Reproduce the following listing line for line, with no changes to wording, spacing, or punctuation.

## start

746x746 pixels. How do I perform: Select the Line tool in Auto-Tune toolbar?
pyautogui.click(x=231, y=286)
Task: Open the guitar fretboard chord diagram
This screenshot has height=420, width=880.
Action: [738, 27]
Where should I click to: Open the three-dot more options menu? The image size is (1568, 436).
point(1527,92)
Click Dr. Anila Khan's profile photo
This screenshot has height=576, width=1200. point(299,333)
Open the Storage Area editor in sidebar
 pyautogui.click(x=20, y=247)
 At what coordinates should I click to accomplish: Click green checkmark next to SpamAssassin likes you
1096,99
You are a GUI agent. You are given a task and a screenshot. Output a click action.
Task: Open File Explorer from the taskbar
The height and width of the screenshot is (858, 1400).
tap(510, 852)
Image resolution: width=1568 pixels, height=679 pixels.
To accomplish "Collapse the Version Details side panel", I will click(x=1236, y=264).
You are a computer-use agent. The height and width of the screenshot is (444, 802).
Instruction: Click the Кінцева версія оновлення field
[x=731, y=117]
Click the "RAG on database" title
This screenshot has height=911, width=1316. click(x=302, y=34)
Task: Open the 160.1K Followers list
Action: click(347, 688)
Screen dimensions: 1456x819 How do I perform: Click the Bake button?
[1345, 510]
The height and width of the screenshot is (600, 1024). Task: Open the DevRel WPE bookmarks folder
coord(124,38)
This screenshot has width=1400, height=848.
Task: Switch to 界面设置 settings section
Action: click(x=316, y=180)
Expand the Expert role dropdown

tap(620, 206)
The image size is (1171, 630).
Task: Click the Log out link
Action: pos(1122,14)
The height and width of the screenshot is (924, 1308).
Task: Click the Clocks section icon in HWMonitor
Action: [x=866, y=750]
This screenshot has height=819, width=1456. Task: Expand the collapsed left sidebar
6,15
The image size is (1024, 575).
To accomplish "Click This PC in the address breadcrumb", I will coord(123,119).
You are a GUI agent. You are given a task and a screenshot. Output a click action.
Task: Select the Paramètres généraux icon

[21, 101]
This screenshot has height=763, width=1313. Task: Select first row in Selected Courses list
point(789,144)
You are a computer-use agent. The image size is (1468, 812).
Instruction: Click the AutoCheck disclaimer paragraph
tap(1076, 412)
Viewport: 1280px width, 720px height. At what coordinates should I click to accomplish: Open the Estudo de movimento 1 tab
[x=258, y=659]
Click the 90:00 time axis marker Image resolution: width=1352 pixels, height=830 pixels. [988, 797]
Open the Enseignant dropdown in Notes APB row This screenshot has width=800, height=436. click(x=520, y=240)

## end

Task output:
746x746 pixels. How do I perform: Select the Line tool in Auto-Tune toolbar?
pyautogui.click(x=231, y=286)
Task: Open the guitar fretboard chord diagram
This screenshot has height=420, width=880.
Action: [738, 27]
Where should I click to: Open the three-dot more options menu? The image size is (1568, 436).
point(1527,92)
Click Dr. Anila Khan's profile photo
This screenshot has height=576, width=1200. point(299,333)
Open the Storage Area editor in sidebar
 pyautogui.click(x=20, y=247)
 At what coordinates should I click to accomplish: Click green checkmark next to SpamAssassin likes you
1096,99
You are a GUI agent. You are given a task and a screenshot. Output a click action.
Task: Open File Explorer from the taskbar
The height and width of the screenshot is (858, 1400).
tap(510, 852)
Image resolution: width=1568 pixels, height=679 pixels.
To accomplish "Collapse the Version Details side panel", I will click(x=1236, y=264).
You are a computer-use agent. The height and width of the screenshot is (444, 802).
Instruction: Click the Кінцева версія оновлення field
[x=731, y=117]
Click the "RAG on database" title
This screenshot has height=911, width=1316. click(x=302, y=34)
Task: Open the 160.1K Followers list
Action: click(347, 688)
Screen dimensions: 1456x819 How do I perform: Click the Bake button?
[1345, 510]
The height and width of the screenshot is (600, 1024). Task: Open the DevRel WPE bookmarks folder
coord(124,38)
This screenshot has width=1400, height=848.
Task: Switch to 界面设置 settings section
Action: click(x=316, y=180)
Expand the Expert role dropdown

tap(620, 206)
The image size is (1171, 630).
Task: Click the Log out link
Action: pos(1122,14)
The height and width of the screenshot is (924, 1308).
Task: Click the Clocks section icon in HWMonitor
Action: [x=866, y=750]
This screenshot has height=819, width=1456. Task: Expand the collapsed left sidebar
6,15
The image size is (1024, 575).
To accomplish "Click This PC in the address breadcrumb", I will coord(123,119).
You are a GUI agent. You are given a task and a screenshot. Output a click action.
Task: Select the Paramètres généraux icon

[21, 101]
This screenshot has height=763, width=1313. Task: Select first row in Selected Courses list
point(789,144)
You are a computer-use agent. The image size is (1468, 812).
Instruction: Click the AutoCheck disclaimer paragraph
tap(1076, 412)
Viewport: 1280px width, 720px height. At what coordinates should I click to accomplish: Open the Estudo de movimento 1 tab
[x=258, y=659]
Click the 90:00 time axis marker Image resolution: width=1352 pixels, height=830 pixels. [988, 797]
Open the Enseignant dropdown in Notes APB row This screenshot has width=800, height=436. click(x=520, y=240)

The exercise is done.